夏。気づいたら、青森行きのチケットを握っていた。
ねぶた祭りまで後3週間を切っていた。笑止千万なことだろう。
家に帰ってホテルを探す。しかし、どこもない。浅虫温泉ってところも探したがどこにもない。めちゃくちゃあるはずのホテルや旅館がどこも埋まっている。むろんねぶた祭りは日本を代表する祭りの一つである。
ホテルとチケットでどっち先に取ればいいんですかね?旅の玄人様教えてください。
ズーット探しているのだが、空室がどこにもない。ラブホテル、個室ビデオと頭に思い浮かぶ宿泊施設を絞り出し、探しまくったがどこも空いてなかった。僥倖にも弘前に一件だけカプセルホテルの空きがあるのを見つけ、すぐさま2泊の予約を入れる。素泊まりだが、小生は、布団と風呂があれば全然大丈夫である。やっと緊張していた糸がほぐれた。

そして旅立ちの日が来た。
青森となると蒸し暑さなんてものは感じない。カラッとした暑さで、すごく心地がいいものである。もう青森に移住したい!

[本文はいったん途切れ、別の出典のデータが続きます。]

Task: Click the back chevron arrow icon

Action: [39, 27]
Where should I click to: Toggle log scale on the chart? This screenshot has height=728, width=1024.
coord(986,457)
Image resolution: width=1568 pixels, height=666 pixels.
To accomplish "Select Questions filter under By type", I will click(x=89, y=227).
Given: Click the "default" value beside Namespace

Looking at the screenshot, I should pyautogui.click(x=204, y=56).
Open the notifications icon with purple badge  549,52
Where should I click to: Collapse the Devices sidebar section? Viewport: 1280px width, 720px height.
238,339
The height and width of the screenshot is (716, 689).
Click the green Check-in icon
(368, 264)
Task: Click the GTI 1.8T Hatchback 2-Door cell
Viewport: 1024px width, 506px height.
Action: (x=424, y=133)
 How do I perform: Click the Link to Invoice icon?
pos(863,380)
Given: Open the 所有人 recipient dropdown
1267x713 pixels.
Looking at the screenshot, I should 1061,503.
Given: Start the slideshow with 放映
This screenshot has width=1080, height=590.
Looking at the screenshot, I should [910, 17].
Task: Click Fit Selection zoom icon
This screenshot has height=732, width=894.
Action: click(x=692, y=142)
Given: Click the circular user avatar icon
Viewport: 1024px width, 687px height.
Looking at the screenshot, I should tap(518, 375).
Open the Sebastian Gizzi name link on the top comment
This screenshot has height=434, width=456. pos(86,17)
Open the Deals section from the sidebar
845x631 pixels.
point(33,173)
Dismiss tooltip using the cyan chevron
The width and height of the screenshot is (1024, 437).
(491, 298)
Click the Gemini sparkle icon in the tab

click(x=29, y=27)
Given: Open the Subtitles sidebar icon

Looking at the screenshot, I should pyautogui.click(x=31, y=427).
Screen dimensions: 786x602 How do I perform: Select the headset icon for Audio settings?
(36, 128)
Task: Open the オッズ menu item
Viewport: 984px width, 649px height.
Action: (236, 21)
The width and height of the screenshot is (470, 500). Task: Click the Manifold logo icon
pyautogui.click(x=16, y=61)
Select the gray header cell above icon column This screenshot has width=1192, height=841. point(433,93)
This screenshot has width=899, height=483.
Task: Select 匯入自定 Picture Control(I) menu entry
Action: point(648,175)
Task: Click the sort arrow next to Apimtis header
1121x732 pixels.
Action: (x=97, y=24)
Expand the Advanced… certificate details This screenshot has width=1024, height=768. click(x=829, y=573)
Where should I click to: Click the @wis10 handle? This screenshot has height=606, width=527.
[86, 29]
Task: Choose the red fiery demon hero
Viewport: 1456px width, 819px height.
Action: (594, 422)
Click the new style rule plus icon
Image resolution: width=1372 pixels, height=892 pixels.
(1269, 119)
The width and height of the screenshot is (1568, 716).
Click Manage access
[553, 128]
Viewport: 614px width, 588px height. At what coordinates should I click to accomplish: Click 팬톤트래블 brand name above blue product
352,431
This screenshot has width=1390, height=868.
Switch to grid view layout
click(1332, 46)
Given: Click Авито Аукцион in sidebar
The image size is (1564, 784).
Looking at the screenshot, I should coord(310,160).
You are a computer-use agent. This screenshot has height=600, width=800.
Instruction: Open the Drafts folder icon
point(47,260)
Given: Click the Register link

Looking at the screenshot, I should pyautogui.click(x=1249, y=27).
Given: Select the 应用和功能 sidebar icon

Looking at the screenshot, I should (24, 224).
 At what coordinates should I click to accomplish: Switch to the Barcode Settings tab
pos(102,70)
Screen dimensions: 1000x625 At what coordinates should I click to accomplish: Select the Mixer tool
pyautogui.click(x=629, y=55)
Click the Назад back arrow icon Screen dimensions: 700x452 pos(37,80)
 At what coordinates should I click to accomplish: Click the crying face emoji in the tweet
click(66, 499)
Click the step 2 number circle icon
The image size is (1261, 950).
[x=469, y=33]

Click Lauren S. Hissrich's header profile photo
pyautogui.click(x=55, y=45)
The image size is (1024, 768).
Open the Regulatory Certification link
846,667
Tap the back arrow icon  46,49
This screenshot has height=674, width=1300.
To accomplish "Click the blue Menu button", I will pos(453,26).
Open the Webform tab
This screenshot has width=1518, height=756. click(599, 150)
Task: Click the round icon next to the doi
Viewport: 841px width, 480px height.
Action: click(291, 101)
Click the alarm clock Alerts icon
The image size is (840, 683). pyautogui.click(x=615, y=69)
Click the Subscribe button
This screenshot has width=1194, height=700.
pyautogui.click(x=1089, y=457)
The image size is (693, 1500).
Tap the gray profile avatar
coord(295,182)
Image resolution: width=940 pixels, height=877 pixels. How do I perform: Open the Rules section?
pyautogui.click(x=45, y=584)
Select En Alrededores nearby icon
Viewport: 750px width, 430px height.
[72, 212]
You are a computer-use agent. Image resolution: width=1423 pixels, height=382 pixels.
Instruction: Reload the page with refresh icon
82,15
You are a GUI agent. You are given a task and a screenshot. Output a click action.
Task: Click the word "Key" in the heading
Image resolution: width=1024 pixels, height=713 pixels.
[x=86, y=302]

弘前駅に着き、予定していた飲食店に入る。名店なだけに、人がごった返している。「一人ですけど入れますか?」と確認を取ると案内してくれた。4人席のテーブル席である。なんだか居心地が悪い。カウンターであれば良いのに。と思い、焼肉定食とカルピスサワーを頼む。めちゃくちゃ美味い。値段以上の味である。あまりの旨さにすぐ平らげてしまった。(店名:創作料理の店 菊富士 本店)
今でも忘れられないので、是非食べて欲しい。ここは、地酒が旨いようである。意気揚々とサワーを頼んでいた自分が小っ恥ずかしい。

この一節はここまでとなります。